Ravensburg played the first five seasons of the Oberliga Baden-Württemberg with an eighth-place finish in 1981 as its best result. By 1983, however, the club suffered relegation from the league after coming in 18th. It entered the Verbandsliga Württemberg, a league also established in 1978, but finished last in its first season there and dropped to the Landesliga Württemberg, the fifth tier, in 1984.

After five seasons in the Landesliga, FV made a return to the Verbandsliga in 1989, with a record 4,000 spectators seeing the local derby against VfB Friedrichshafen.
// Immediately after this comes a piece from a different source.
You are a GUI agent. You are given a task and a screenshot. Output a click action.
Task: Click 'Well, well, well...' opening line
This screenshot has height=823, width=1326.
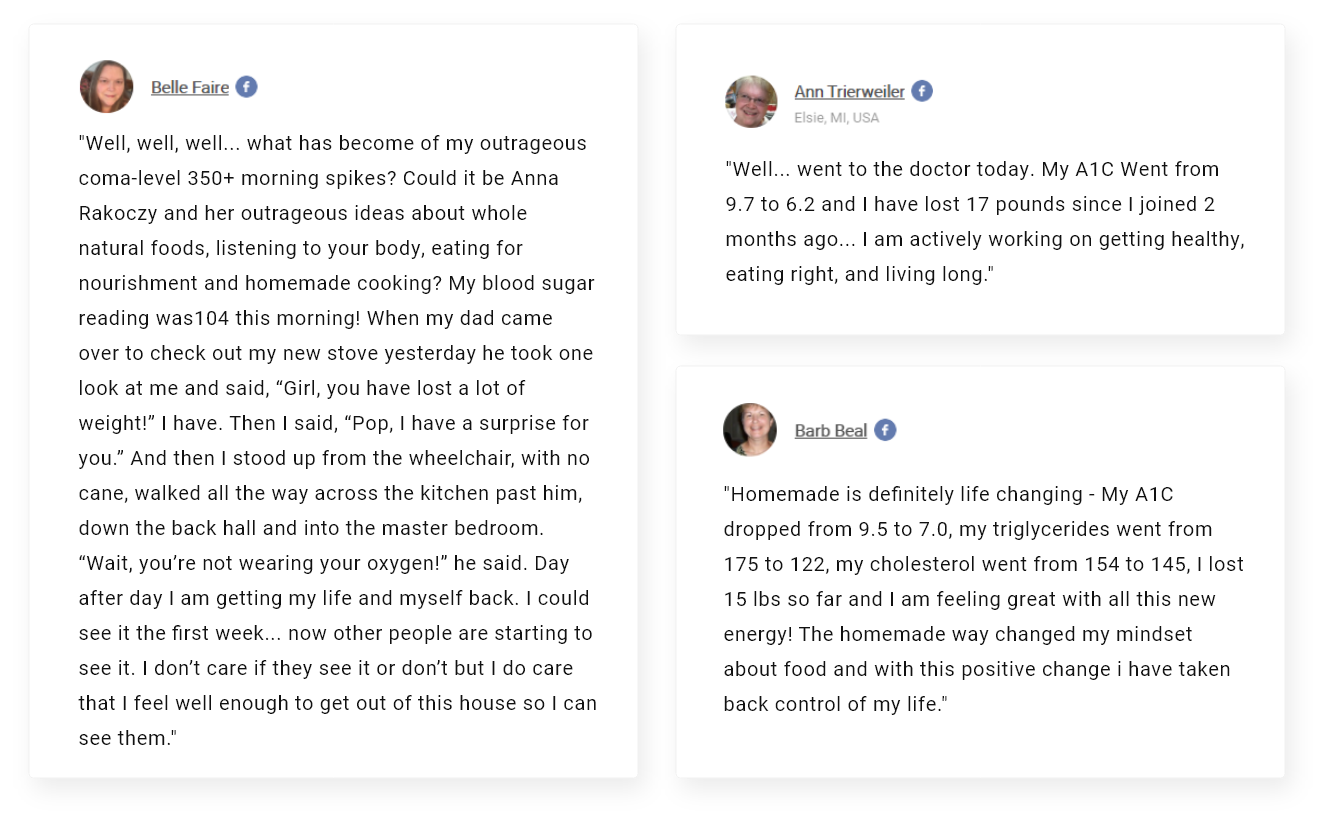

The Verbandsliga was the league the club would play in for the next nine seasons, generally achieving good results there. In 1998 it finished runners-up in the league, missing out on promotion until the following year when it won the league and moved back up to the Oberliga after a 16-year absence. The club came in twelfth in its first season back, but a 14th place in 2000 meant relegation back to the Verbandsliga.

Ravensburg began another cycle of dropping from the Oberliga to the Landesliga via the Verbandsliga and back. Relegated from the Oberliga, it spent three seasons in the Verbandsliga, then dropped down to the Landesliga in 2003 and was promoted back up in 2005. Upon its return, FV spent the next eight seasons in the Verbandsliga, missing out on another promotion in 2011 when it finished as runners-up. In 2013, however, coming in second behind 1. FC Heidenheim II, the team won promotion back to the Oberliga through the promotion round, defeating SV 98 Schwetzingen.

The club managed to establish itself in the Oberliga, coming in ninth in its first season back.

==Honours==
The club's honours:

===League===
- Verbandsliga Württemberg
  - Champions: 1998
  - Runners-up: 1997, 2011, 2013
- Landesliga Württemberg IV
  - Champions: 2005
  - Runners-up: 2004

===Cup===
- Württemberg Cup
  - Winners: 2016
  - Runners-up: 1971, 1972, 2015

==Recent seasons==
The recent season-by-season performance of the club:

| Season | Division | Tier | Position |
| 1999–2000 | Oberliga Baden-Württemberg | IV | 14th ↓ |
| 2000–01 | Verbandsliga Württemberg | V | 6th |
| 2001–02 | Verbandsliga Württemberg | 12th |
| 2002–03 | Verbandsliga Württemberg | 15th ↓ |
| 2003–04 | Landesliga Württemberg IV | VI | 2nd |
| 2004–05 | Landesliga Württemberg IV | 1st ↑ |
| 2005–06 | Verbandsliga Württemberg | V | 8th |
| 2006–07 | Verbandsliga Württemberg | 3rd |
| 2007–08 | Verbandsliga Württemberg | 15th |
| 2008–09 | Verbandsliga Württemberg | VI | 8th |
| 2009–10 | Verbandsliga Württemberg | 4th |
| 2010–11 | Verbandsliga Württemberg | 2nd |
| 2011–12 | Verbandsliga Württemberg | 5th |
| 2012–13 | Verbandsliga Württemberg | 2nd ↑ |
| 2013–14 | Oberliga Baden-Württemberg | V | 9th |
| 2014–15 | Oberliga Baden-Württemberg | 7th |
| 2015–16 | Oberliga Baden-Württemberg | 9th |
| 2016–17 | Oberliga Baden-Württemberg | 6th |
| 2017–18 | Oberliga Baden-Württemberg | 6th |
| 2018–19 | Oberliga Baden-Württemberg | 6th |

- With the introduction of the Regionalligas in 1994 and the 3. Liga in 2008 as the new third tier, below the 2. Bundesliga, all leagues below dropped one tier.